Scaling Crowdsourced Election Monitoring: Construction and Evaluation of Classification Models for Multilingual and Cross-Domain Classification Settings
This addresses a scaling bottleneck for organizations using crowdsourced election monitoring, though it is incremental as it builds on existing multilingual transformer models.
The paper tackled scaling crowdsourced election monitoring by developing automated classification models for multilingual and cross-domain settings, achieving F1-scores of 77% for informativeness detection and 75% for information type classification, with cross-domain transfer showing 59% in zero-shot and 63% in few-shot settings.
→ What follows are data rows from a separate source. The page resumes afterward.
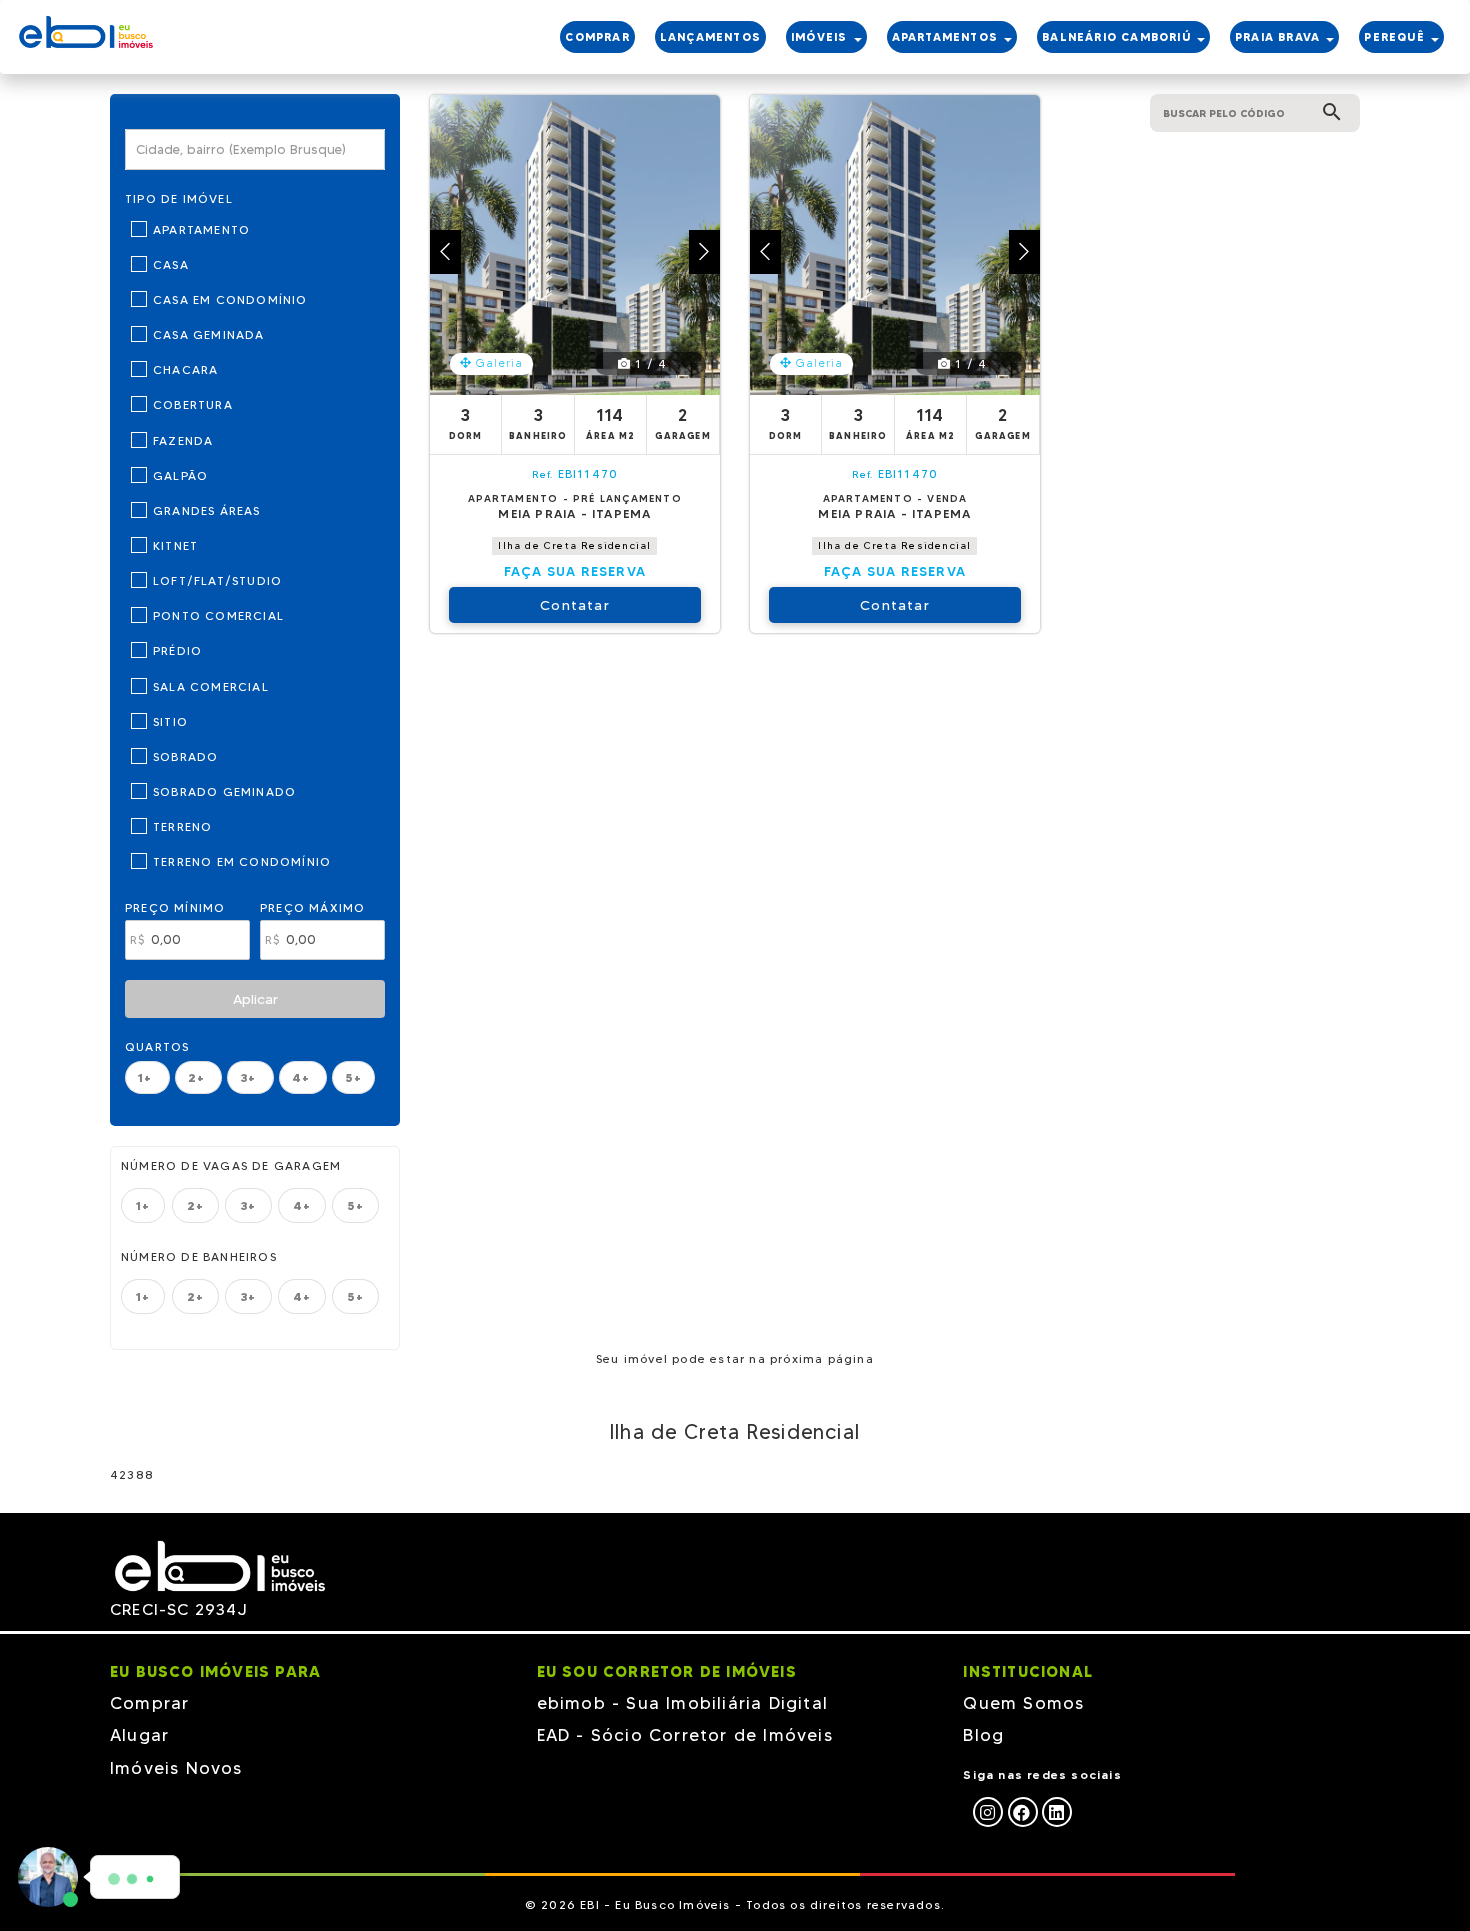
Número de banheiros (199, 1256)
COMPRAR (597, 37)
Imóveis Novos (176, 1768)
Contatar (575, 605)
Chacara (185, 369)
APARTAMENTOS (947, 37)
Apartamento (201, 229)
The adoption of crowdsourced election monitoring as a complementary alternative to traditional election monitoring is on the rise. Yet, its reliance on digital response volunteers to manually process incoming election reports poses a significant scaling bottleneck. In this paper, we address the challenge of scaling crowdsourced election monitoring by advancing the task of automated classification of crowdsourced election reports to multilingual and cross-domain classification settings. We propose a two-step classification approach of first identifying informative reports and then categorising them into distinct information types. We conduct classification experiments using multilingual transformer models such as XLM-RoBERTa and multilingual embeddings such as SBERT, augmented with linguistically motivated features. Our approach achieves F1-Scores of 77\% for informativeness detection and 75\% for information type classification. We conduct cross-domain experiments, applying models trained in a source electoral domain to a new target electoral domain in zero-shot and few-shot classification settings. Our results show promising potential for model transfer across electoral domains, with F1-Scores of 59\% in zero-shot and 63\% in few-shot settings. However, our analysis also reveals a performance bias in detecting informative English reports over Swahili, likely due to imbalances in the training data, indicating a need for caution when deploying classification models in real-world election scenarios.